Creation of backup policies at the vCloud Director object level, including adding entire vApps or VDCs to a particular backup
policy group with defined schedule and data retention specifications.
Plug-In interface (as illustrated in Figure 12 below) enables the ability to orchestrate backups across multiple Avamar systems,
therefore allowing the ability to direct the data to the appropriate system based on policy.

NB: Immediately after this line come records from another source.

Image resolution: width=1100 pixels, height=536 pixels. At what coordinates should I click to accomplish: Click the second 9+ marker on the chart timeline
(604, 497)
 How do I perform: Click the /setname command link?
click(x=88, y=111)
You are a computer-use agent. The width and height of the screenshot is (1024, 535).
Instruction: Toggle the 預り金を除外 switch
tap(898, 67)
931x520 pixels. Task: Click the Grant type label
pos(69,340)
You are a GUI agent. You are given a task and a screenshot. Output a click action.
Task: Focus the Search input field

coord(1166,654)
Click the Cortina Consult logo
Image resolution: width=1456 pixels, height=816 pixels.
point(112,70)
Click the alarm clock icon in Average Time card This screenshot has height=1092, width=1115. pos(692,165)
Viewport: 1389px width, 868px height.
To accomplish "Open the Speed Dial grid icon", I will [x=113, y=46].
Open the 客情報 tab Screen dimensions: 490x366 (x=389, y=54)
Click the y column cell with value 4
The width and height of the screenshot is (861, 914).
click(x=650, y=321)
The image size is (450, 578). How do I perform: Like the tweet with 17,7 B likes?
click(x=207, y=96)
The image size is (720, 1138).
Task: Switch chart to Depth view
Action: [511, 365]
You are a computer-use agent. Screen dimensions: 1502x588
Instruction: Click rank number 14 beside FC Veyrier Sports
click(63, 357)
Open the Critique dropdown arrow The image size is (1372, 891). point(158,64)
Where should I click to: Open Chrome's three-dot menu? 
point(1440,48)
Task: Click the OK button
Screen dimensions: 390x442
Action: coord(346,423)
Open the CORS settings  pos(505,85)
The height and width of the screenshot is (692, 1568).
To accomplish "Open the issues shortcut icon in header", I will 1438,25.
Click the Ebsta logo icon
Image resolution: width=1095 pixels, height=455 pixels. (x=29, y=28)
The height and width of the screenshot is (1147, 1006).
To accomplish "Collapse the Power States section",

Capability for Service Providers and Enterprises to incorporate EMC Avamar backup and recovery services into their already existing
or newly deployed ITaaS portals when leveraging our newly provided REST APIs. This provides for a robust cloud offering that
includes data protection.
It is clear that with most IT organizations today running their operations on an entirely virtualized infrastructure foundation, the
natural progression is to build upon this foundation and bring agile on-demand self-service application portals online. With these new
portals the power and agility that is delivered to clients or other internal LOBs will truly accelerate the speed of business and data
computation essential to that business. These new virtual application workflows are managed at an abstraction layer higher than the
Figure 11: EMC Avamar Plug-In for vCloud Director UI
14
virtual machine level. This fact alone calls for a redefined backup and recovery workflow, which speaks in the native object language
of these agile application cloud deployment mechanisms. The key to remember is that all of the foundational features also discussed
in this paper are included in these new workflow constructs such as our industry leading VM Image Level Backup and Recovery with
CBT and Instant Access can still apply. With an efficient management and API layer implemented that is Cloud-Ready, together with
our industry-leading backup and recovery for virtualization technologies, Avamar continues to lead the way in protecting your cloud
environment.
For further information on leveraging Avamar in a vCloud Director implementation, please refer to the following white paper on
emc.com or support.emc.com: EMC Avamar For vCloud Director Environments
CONCLUSION With the ever-increasing demands placed on virtual cloud infrastructures via new IT-as-a-service deployments, the need to protect
the environments with some sort of data protection scheme still remains. Employing traditional backup methods to the virtual
environment may be sufficient at the onset, however as the environment quickly grows in size, backup windows begin to be largely
unmanageable.
Avamar has implemented the VMware features described in this paper and is already providing customers today with a more efficient
VMware backup and recovery solution.
Avamar 7 extends the improvement in backup process efficiency for VM backups, and continues to build upon its industry leading VM
backup feature set with tighter integration and backup process management options for both the Backup and VM administrator. With
features detailed in this whitepaper, EMC Avamar is continues to lead the industry in innovation making backup and restores for
virtual environments more efficient and more importantly faster, allowing for worry-free and cost-effective expansion.